Please don't beat the DR dead horse again because according to DXO, the d800 is superior to all MF backs. Which is a ridiculous claim.
35mm will never ever resolve more detail than a larger format. That's why LF and MF still exist today.
There is no replacement for displacement.
Again you are talking about two things, is it DR we are talking about? Then it is clear that Nikon is the winner. FWC and read noise, nothing else than pure physics.
Is it resolution we are discussing, then you can optimize lenses who are smaller in diameter = 24x36 just like the manufacturers do for smaller sensors than 24x36mm . What's needed is gained contrast and resolution that is in proportion of the loss with the smaller sensor. BUT the 24x36 is light years ahead of a MF sensor and MF lenses has lower contrast and lower resolution per area unit so that is not so big deal as it is to use the same Canon lens on a 24x36 and a APS 18Mp to get the same contrast. signal/noise etc
You must be the one of the most uncomprehending persons here at CR. I suggest that you read and study the subject and try to understand a little before you so consistently pronounce your things
35mm does not have the detail of a larger format. Period. End of story. There is no argument here, it's a fact.
Sorry, but it is not actually a fact. A larger format simply has larger pixels spread over a greater area, that's all. Assuming you frame the same subject the same way, with the same physical aperture, the 35mm sensor would perform the same as the MFD sensor. It's called etendue
. The MFD sensor might have a potentially higher maximum saturation point (FWC), however what actually matters is how much light actually reaches the sensor. With the same physical aperture, both the 35mm and MFD sensors would gather the same amount of light...since it is the lens that captures light, it's front element doing the gathering and the aperture controls how much of what was gathered actually reaches the sensor.
Put the same number of pixels on subject (i.e. fill the frame and compose the same), and for the same aperture and exposure time, S/N of the resulting image will be identical. The only difference would be ISO, which doesn't do anything other than change what number of electrons constitute "maximum saturation". You would need to use a higher ISO in the MFD than with the 35mm sensor, but both would produce identical pictures with the same noise characteristics. The MFD lens would have to bend light more, so you'll have a greater problem with optical aberrations, which ironically would actually give the 35mm setup the advantage.

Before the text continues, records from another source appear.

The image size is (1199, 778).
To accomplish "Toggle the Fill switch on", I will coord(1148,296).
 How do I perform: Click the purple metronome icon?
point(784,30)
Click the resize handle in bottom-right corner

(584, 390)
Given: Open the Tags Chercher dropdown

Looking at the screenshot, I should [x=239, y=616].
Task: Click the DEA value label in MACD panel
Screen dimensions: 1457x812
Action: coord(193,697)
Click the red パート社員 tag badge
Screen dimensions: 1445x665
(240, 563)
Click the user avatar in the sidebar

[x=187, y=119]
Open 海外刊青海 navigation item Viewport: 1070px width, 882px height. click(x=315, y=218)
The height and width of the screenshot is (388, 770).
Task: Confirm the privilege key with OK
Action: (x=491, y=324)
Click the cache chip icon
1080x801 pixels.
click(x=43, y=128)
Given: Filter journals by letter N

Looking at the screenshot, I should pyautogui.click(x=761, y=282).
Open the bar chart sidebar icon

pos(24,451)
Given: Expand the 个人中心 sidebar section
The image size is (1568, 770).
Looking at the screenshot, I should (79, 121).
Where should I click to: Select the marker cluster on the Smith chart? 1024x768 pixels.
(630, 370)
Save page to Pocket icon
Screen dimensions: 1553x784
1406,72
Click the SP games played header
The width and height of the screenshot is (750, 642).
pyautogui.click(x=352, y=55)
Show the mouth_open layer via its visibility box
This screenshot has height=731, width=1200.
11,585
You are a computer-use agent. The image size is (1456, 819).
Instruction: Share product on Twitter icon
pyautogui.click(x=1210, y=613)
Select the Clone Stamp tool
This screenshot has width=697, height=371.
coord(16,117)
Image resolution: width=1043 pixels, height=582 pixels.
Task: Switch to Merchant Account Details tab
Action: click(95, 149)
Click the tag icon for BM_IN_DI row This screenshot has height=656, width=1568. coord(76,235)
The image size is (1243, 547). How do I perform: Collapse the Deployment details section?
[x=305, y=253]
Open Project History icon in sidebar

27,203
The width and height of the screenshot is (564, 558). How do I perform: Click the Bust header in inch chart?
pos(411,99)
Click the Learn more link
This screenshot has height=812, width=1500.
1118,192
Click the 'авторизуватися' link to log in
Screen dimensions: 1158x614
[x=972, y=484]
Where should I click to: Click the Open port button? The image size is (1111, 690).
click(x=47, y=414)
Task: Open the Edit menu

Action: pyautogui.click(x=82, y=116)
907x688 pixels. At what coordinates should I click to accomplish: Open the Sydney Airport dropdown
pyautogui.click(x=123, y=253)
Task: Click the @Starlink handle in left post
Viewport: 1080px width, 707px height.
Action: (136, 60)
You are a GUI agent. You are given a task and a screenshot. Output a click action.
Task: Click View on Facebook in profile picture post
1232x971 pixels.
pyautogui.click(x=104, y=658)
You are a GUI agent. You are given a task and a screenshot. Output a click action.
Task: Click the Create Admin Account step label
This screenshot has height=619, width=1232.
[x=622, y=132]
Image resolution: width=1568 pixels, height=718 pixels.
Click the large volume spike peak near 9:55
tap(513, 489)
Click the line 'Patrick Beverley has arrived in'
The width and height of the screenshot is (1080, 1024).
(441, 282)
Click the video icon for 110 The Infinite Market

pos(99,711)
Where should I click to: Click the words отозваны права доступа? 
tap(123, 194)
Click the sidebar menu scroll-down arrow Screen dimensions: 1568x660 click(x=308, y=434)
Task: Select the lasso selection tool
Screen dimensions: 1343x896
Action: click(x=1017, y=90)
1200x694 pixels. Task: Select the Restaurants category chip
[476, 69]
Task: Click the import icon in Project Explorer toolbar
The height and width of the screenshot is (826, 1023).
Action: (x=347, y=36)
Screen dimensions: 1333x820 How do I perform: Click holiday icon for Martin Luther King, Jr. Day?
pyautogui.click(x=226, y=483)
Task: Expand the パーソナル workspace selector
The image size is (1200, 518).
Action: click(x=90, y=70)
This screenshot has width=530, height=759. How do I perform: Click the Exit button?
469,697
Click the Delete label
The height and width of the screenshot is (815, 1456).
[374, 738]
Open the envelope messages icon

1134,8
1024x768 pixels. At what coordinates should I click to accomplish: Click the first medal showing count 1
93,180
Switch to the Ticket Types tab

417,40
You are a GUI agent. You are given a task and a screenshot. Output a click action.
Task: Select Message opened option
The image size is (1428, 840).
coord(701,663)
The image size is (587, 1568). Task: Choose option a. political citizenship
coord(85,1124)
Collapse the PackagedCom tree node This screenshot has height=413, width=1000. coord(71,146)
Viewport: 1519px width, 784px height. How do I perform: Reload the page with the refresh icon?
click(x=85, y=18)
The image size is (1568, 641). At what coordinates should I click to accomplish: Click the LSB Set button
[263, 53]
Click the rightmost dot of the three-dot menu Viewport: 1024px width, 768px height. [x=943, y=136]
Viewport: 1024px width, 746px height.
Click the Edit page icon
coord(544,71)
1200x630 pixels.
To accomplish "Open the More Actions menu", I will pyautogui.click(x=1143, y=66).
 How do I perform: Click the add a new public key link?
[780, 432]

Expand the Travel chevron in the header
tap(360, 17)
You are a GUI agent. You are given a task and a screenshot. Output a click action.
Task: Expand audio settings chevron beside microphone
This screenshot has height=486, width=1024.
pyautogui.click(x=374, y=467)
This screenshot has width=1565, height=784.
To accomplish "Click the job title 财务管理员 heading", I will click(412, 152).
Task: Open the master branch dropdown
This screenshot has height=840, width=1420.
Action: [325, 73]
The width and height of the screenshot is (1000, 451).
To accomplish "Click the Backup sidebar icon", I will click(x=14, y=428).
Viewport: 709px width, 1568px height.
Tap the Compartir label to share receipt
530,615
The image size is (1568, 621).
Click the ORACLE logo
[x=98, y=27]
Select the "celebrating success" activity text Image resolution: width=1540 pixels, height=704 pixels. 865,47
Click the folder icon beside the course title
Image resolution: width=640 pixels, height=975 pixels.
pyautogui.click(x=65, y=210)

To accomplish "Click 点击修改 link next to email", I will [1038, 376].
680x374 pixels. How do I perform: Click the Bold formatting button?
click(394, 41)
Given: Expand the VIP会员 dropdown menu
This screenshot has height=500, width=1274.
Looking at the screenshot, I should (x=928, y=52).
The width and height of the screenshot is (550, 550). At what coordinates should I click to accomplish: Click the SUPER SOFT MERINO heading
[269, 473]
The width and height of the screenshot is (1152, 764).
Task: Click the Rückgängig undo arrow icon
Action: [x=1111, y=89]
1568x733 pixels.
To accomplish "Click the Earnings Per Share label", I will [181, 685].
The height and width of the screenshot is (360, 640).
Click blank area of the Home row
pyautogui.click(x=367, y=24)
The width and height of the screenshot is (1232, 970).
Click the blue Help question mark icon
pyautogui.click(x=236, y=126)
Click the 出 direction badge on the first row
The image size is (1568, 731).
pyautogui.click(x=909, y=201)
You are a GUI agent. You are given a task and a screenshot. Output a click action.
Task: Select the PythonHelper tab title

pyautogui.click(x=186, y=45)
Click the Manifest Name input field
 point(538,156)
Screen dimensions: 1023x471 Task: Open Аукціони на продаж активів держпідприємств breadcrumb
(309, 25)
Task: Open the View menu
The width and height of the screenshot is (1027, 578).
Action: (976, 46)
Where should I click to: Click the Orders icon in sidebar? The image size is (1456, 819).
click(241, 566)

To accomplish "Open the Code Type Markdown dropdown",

Please, read this article before you continue insisting that MFD is just plain and simply better without question: http://www.clarkvision.com/articles/telephoto.system.performance/index.html
Roger Clark argues that the 7D is actually better from a "gathering detail at the same S/N" standpoint than a 35mm FF camera, but the same argument holds true regarding FF and MFD, as the two have about the same difference in terms of ratio of area as an APS-C and FF do.